Executive Desk

The construction of this piece features vacuum formed plywood over curved torsion boxes, which are ribbed skeletons that make voluminous shapes light and stable.  Hidden wood joinery allow this piece to be disassembled into it's component parts for ease of delivery.  Materials include dyed solid and veneered figured walnut along with painted maple.

I've always been interested in the use of curved shapes and components that have volume in furniture. Some of the early proponents of the studio furniture movement used solid wood to create these sculptural forms that defined their work.  The best known is probably Wendell Castle who, in his earlier work, used stacked lamination to create this new vocabulary in furniture.  The process entails "brick-laying" together solid pieces of wood and then grinding and sanding them into their final form.  It is a laborious process used to create work that bridges sculpture and furniture, and it does have some drawbacks.  A few issues with this technique are that the furniture is often quite heavy, it uses a great deal of what can be an expensive raw material in it's production, it is not easy to produce in multiples,  and it is structurally unstable due to the seasonal movement of the wood itself.

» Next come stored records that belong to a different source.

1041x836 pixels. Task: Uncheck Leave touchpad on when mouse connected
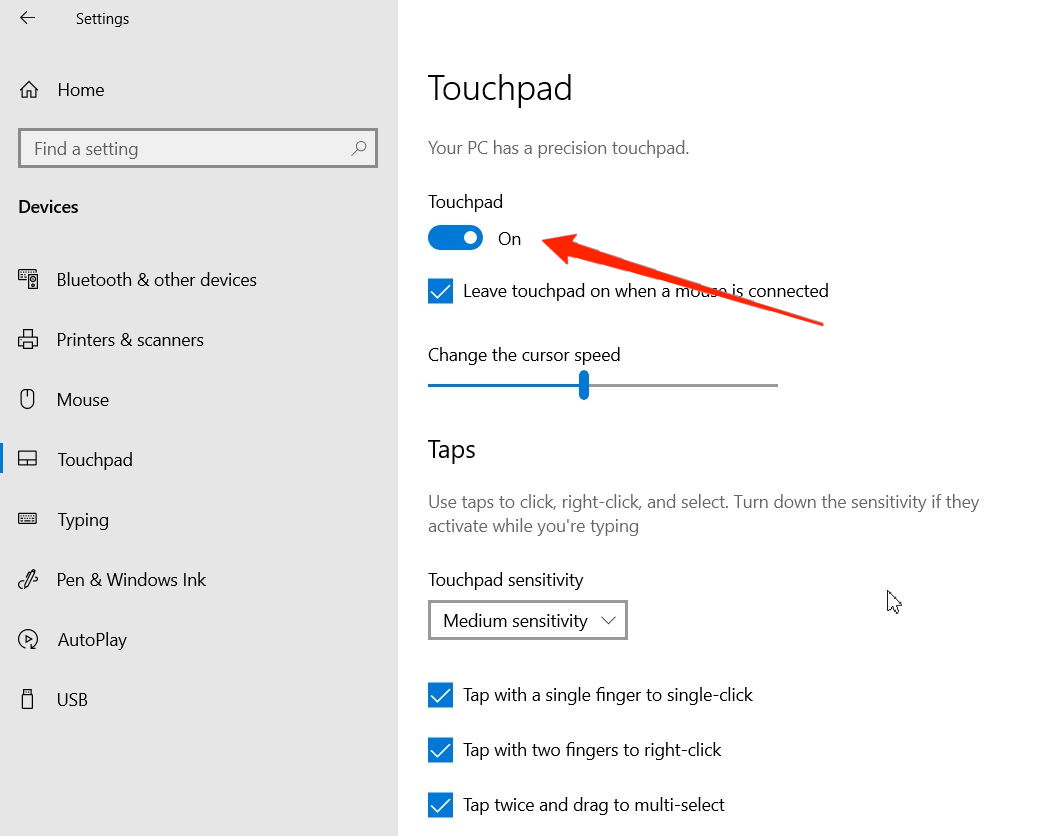coord(440,291)
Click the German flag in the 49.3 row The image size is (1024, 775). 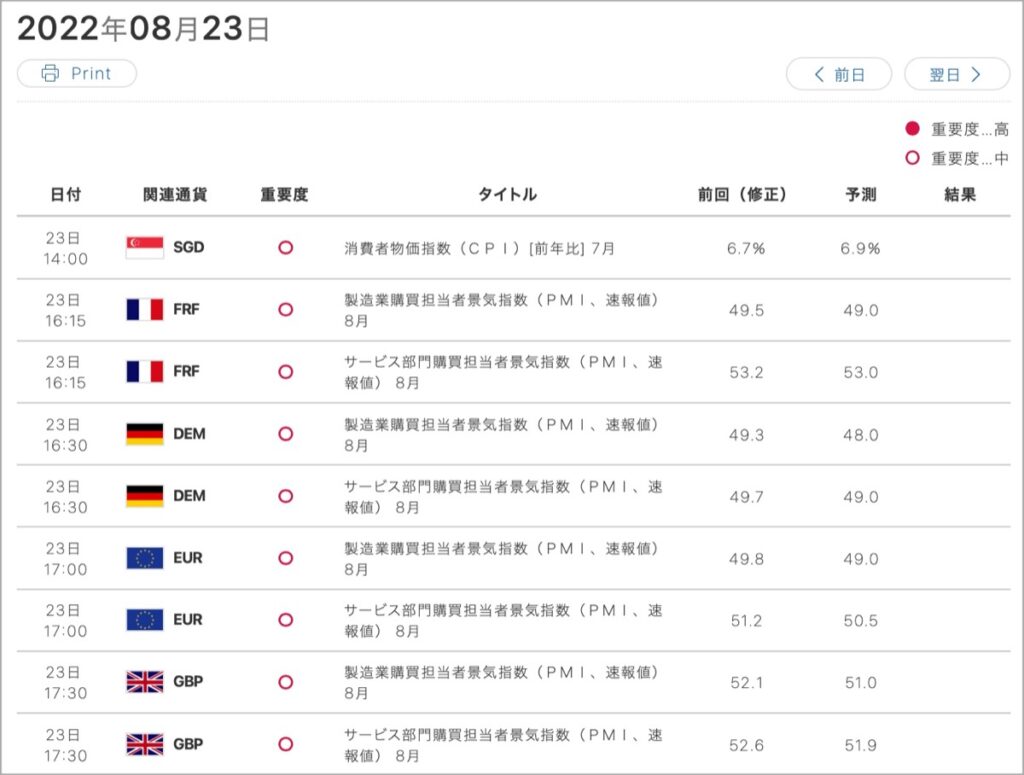point(144,434)
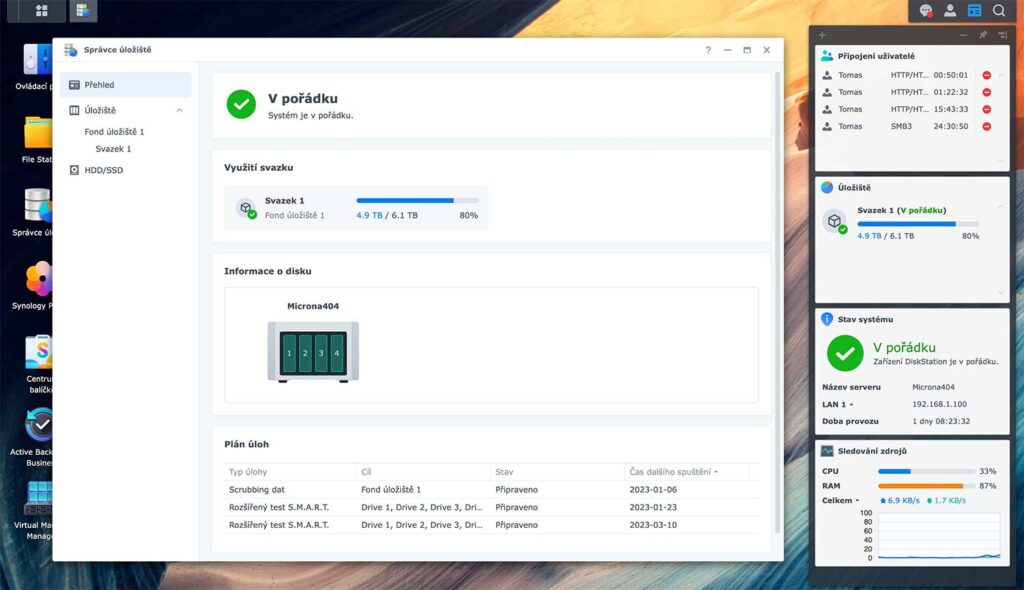Image resolution: width=1024 pixels, height=590 pixels.
Task: Open the LAN 1 dropdown
Action: click(838, 404)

To get around this problem, I have explored the use of veneer and hollow core construction to make the shapes I use in my furniture.  I can't produce the same type of organic carved furniture that Wendell Castle made famous, but I can make curved and rectangular parts that have volume and are light and stable.  The process starts with making a torsion box, which is a gridded plywood skeleton that forms the core of the shape I’m producing.  I then make bent plywood panels that conform to the shape of the torsion box and are glued to it and edged with thin strips of solid wood.  This gives me an object that I can then use along with other shapes to make a piece of furniture.  These pieces are light in weight and can be made with unique and often expensive wood veneers in a way that reduces the waste to almost nothing.